Based on What? Using a RACK Analysis to Determine if Your Data-Driven Instruction is Using the Right Evidence

RACK Analysis

The concept of data-driven instruction is relatively non-controversial. The idea of using data on student academic performance to guide instructional decisions is a bed-rock principle of modern education. But you make a significant decision when you decide how you interpret data and how you will teach students based on your interpretation. Data-driven instruction is not all that non-controversial when you RACK it up. 


The RACK Process

RACK stands for Restoring the Harm of Explicit Bias. The RACK process recognizes that our good intentions are not good enough when our actual actions cause harm. I need to name that explicit bias does not necessarily refer to bias based on race, ethnicity, sexual orientation, gender identity, or immigration status. 

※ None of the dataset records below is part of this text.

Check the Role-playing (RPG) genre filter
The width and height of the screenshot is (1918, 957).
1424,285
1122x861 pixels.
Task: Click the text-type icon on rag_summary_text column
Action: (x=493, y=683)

We can cause harm to students when we are explicitly biased towards students who share the interests we loved as children and against students who shared interests we hated. Try teaching a child with personality traits and behaviors that remind you of a child who bullied you growing up. Think about the explicit bias of teachers who struggle to name their own children because certain names bring to mind students who they would never want to conjure up when saying their own child’s name. 


The RACK Framework involves 4 simple steps that require a fair amount of honest evaluation of the biases that exist within you and in your environment. 


Step 1: Reflect

  • Reflect honestly on your explicit bias without judgment and with a clear understanding that in some way, in some form, your explicit bias is doing harm to students.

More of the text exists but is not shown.